Materials and methods

Experimental materials and growth conditions

The seed of JGR variety were collected from the Rice Research Institute of Guangxi University and were grown in the paddy field of Guangxi University and in Hainan, Sanya, Army District Head Quarters field area during normal rice growing seasons and maintained regularly. The pYL CRISPR/Cas9Pubi-H vector (Figure S1), and promoters (OsU6a and OsU6b) (Figure S2) were provided by State Key Laboratory of Conservation and Utilization of Subtropical Agro-Bioresources, South China Agricultural University, Guangzhou, China. pYL CRISPR/Cas9Pubi-H is a plant expression vector with hygromycin selectable marker having a fragment flanked by two BsaI sites which can be used for inserting sgRNA cassette (Ma et al. 2015a, b). The primers used in the experiment are synthesized by Beijing Genomics Institute (BGI) (Table S1).

Selection of target sites

The sgRNAs was designed by following a previous report (Liang et al. 2016), and two targets in the first exon of OsGA20ox2 were selected using online tool CRISPR-GE (http://skl.scau.edu.cn/) (Fig. 1). The targeting specificity of target sequences (including PAM) was confirmed by performing a blast in NCBI (http://blast.ncbi.nlm.nih.gov/Blast.cgi) against the rice genome. The difference of at least two bases compared with similar non-target sequences within the PAM region was assured for a potential target sequence. The structures of both sgRNAs (Figure S3) were developed using online tool CRISPR-P (http://crispr.hzau.edu.cn/cgi-bin/CRISPR2/CRISPR).

Fig. 1
figure 1

Schematic diagram of sgRNA target sites in OsGA20ox2. Exons are indicated as black boxes. T1 and T2 represent Target 1 and Target 2, respectively

Construction of sgRNA expression cassette

The sgRNA expression cassette containing two target sites was constructed by overlapping PCR and two pair of primers were used in each reaction in which 2–5 ng of OsU6a and OsU6b were used as templates. For first PCR reaction, U-F and gR-R were used, respectively, and site-specific primers (Pps-R/Pgs-2, Pps-2/Pgs-L) were used in the second overlapping PCR. Finally, both targets were purified using TaKaRa MiniBest DNA Fragment Purification Kit Ver 4.0, according to manufacturer instructions. The oligos used in constructing the sgRNA vectors for OsGA20ox2 are listed in Supplementary table S1.

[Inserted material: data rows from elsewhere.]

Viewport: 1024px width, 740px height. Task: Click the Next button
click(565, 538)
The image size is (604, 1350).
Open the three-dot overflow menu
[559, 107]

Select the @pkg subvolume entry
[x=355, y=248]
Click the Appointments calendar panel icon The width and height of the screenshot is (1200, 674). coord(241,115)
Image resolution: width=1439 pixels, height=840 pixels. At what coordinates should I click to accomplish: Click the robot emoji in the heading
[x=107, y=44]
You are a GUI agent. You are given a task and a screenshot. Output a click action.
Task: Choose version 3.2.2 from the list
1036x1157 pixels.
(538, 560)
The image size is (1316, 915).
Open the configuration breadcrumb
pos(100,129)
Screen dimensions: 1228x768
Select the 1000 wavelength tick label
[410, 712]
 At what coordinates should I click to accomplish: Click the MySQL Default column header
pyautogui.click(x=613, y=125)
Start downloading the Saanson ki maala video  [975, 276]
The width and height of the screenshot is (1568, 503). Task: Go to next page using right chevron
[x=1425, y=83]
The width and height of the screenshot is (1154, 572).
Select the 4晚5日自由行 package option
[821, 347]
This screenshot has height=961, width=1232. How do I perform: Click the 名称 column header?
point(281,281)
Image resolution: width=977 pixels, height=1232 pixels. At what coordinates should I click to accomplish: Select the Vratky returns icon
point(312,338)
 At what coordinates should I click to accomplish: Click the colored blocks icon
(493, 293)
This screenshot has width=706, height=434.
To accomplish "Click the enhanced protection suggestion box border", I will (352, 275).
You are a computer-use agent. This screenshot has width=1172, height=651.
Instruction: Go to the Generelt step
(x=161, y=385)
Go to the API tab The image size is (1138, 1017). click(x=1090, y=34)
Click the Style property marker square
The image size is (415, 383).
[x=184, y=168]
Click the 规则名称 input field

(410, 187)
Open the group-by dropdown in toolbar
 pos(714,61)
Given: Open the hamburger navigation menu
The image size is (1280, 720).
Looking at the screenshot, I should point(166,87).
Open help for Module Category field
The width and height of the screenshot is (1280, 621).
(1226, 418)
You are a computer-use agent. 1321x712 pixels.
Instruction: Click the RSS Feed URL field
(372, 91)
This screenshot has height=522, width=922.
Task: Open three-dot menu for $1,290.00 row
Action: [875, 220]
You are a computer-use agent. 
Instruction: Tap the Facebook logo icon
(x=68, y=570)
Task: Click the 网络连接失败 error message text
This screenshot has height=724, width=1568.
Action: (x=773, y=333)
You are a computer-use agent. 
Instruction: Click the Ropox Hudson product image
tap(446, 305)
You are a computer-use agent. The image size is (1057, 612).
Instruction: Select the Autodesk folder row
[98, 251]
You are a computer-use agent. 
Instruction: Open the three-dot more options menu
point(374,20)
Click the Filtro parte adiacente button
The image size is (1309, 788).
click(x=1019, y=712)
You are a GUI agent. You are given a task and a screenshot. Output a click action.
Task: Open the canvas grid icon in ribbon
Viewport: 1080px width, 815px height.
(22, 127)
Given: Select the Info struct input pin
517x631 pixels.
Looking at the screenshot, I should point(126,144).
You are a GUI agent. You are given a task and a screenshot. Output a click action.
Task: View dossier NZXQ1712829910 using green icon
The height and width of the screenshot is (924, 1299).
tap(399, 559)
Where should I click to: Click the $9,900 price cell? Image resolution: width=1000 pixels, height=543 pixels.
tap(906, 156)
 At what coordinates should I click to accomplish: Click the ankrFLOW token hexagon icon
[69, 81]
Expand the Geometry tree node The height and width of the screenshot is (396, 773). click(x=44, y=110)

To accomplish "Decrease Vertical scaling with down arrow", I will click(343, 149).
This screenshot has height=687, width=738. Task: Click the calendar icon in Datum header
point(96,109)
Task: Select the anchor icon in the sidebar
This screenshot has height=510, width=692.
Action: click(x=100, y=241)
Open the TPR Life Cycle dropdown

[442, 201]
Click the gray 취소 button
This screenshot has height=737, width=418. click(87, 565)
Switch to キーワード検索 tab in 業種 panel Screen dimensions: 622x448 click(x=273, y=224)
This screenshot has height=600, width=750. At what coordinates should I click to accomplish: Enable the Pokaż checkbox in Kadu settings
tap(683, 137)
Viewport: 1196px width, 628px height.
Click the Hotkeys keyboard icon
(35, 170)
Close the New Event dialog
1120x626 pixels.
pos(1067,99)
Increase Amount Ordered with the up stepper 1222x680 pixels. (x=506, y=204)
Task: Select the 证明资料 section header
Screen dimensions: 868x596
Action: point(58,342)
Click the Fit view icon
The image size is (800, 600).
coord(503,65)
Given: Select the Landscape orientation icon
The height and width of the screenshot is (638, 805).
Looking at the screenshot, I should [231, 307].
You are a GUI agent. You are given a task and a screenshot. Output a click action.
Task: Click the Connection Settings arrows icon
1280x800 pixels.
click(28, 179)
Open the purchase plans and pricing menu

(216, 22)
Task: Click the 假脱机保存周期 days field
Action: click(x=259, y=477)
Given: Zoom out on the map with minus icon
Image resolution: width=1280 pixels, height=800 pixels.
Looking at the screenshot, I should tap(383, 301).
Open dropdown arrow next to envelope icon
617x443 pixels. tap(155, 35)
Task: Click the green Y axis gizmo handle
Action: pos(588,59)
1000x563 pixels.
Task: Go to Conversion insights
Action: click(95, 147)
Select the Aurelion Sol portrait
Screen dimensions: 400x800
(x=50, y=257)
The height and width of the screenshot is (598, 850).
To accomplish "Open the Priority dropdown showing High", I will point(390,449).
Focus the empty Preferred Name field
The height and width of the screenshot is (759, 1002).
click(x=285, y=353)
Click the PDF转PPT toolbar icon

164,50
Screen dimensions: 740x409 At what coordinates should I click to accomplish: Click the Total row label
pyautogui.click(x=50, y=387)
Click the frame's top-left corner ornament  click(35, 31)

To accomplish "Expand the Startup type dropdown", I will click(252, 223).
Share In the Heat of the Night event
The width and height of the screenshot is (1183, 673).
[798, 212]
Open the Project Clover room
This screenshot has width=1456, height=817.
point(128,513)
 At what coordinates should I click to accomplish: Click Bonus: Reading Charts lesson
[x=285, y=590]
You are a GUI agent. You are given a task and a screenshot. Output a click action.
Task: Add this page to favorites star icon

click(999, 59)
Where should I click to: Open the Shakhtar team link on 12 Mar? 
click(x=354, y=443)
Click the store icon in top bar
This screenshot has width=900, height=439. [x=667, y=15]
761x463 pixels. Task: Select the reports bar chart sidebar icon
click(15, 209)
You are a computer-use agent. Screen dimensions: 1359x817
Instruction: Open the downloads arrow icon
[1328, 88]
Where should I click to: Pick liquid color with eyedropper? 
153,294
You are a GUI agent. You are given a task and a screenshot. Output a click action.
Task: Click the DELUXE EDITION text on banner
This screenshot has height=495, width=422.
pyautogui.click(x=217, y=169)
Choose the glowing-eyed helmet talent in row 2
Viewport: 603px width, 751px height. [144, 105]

Assembly of sgRNA expression cassette into pYL CRISPR/Cas9 binary vector

The sgRNA expression cassette was constructed by inserting synthesized oligos into the BSaI site of the vector pYLCRISPR/Cas9 (I) (Ma et al. 2015b). For cloning, 20 μl restriction–ligation reaction was prepared as: 60 ng of pYL CRISPR/Cas9 plasmid, 10 ng of expression cassette mixture, 10× CutSmart buffer, 10 mmol/l ATP, 10 U BsaI-HF, 35 U T4 DNA ligase, and reactions were incubated for 15 cycles (5 min at 37 °C, 5 min at 10 °C, 5 min at 20 °C, 5 min and 5 min at 37 °C) (Ma et al. 2015b).

Transformation of E. coli and verification of positive colonies

The transformation of expression cassette to DH5-alpha was performed according to previous established method (Ma and Liu 2016). Specific primers, SP-L and SP-R (Table S1) were used to detect the required length. The positive colonies confirming the required product length were sent to BGI for sequencing. The bacterial liquid confirming the targets were incubated for 12 h and plasmids were purified using TaKaRa MiniBEST Plasmid Purification Kit Ver. 4.0, according to manufacturer instructions.

Rice transformation

Transformation was carried out by Agrobacterium tumefaciens-mediated co-cultivation method, as previously established procedure (Hiei et al. 1994).

Genotyping of T0 generation and off-target analysis

The genomic DNA of T0 generation was extracted with the established CTAB method (Xu et al. 2005) and target-specific primers (SD1T1F/R and SD1T2F/R) were designed to amplify the target sites (Table S1). The amplified PCR products were sent to the BGI for sequencing, and results were decoded and analyzed using online analysis tool DSDecode (http://skl.scau.edu.cn/dsdecode/) (Ma et al. 2015a). The multiple amino-acid sequence alignment was performed using Clustal Omerga online tool (https://www.ebi.ac.uk/Tools/msa/clustalo/). The CRISPR-GE online tool (http://skl.scau.edu.cn/) was used to identify the potential off-target sites for target regions and four off-targets for each target were evaluated. The specific primers flanking the potential off-target sites were designed (Tabe S4) and PCR products were sequenced directly.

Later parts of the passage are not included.